Store up for yourselves treasures in Heaven
where moth and rust cannot destroy and thieves cannot break in and steal

Tuesday, May 28, 2013

Atheists and “Which God Is It?”

Atheists love to ask how Christians decide that “it's your God instead of some other religions's God?”
Well, when one gives just a few moments of thought about what would be required to bring a material, mathematically precise, life sustaining, moral universe into being out of literally nothing material, it doesn't take long to rule out Thor and Krishna and what have you. It doesn't take long to realize that you can have only one Greatest Conceivable Being.
However there are a lot of people in the world that, like atheists, reject Creator God in favour of an impersonal moral authority called Karma. And, true to form, in the West, the arrogant West, we take Karma, twist it and bent it and shape into a form that forces Karma into something by which we're always getting better and better. That's because, like atheists believe, “We're really good people.”
Karma on the other hand is found in a reality whereby simply not picking up a banana peel is enough to make one regress in form / being. Karma, in “reality” creates “An endless wheel of rebirth and suffering.”
So why can Christians can reject Karma?
If a Creator God is rejected, then observation could make a person think that along with mathematical laws, laws of logic and laws of objective morality, one could posit impersonal moral laws that seem to reside in us. This is what atheists and reincarnationists propose, though for different reasons. If you think about it however, you would see that these moral laws must be quite complex indeed. So complex that these laws are able to regulate the connection between the soul of every single person's moral life now, today, and the same soul's total and complete circumstances in the next life.

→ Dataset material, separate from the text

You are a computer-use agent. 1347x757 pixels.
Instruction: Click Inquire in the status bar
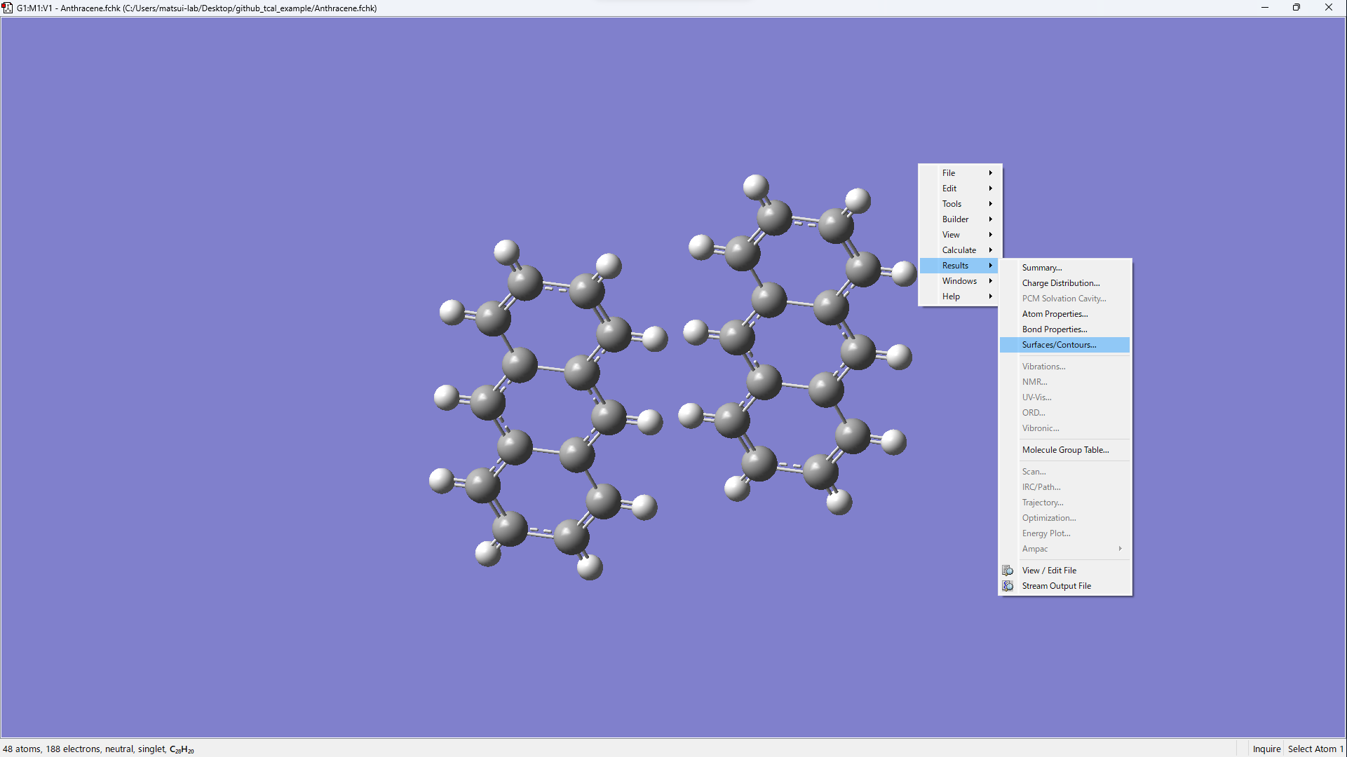1266,749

This would include the power to dictate what kind of body the soul will have, where it will live and how much pleasure or difficulty it will experience.
This, or perhaps these impersonal moral laws would have to be able to take into account every single act, every single intention (see Bhagavad Gita and the banana peel) and every single choice that has been made for every soul that's ever existed and make certain that person gets nothing less than exact and perfect justice in the next life for actions performed or not performed in this life.
So what's the problem with this? Why would a Christian reject this type of absurd belief system in favour of that which was taught by Jesus? Well, the degree of complexity required by these moral laws is beyond imagination for something immaterial, inanimate and impersonal. Especially when Karma's goal is to achieve perfect justice. But we know that brute facts do not possess the ability to bring about justice. Brute facts just are. “Two plus two equals four,” doesn't DO anything.
On the other hand a structure that promotes justice seems intuitively probable. A moral order that we all believe exists calls for an Intelligent Agent along the lines of something that Christianity describes. This Intelligent Moral Agent, from which objective moral values, duties and obligations emerge is far beyond anything a human agency could produce. It requires an appeal to Divine Intelligence. That is why both atheism and reincarnation type beliefs point directly to a personal God.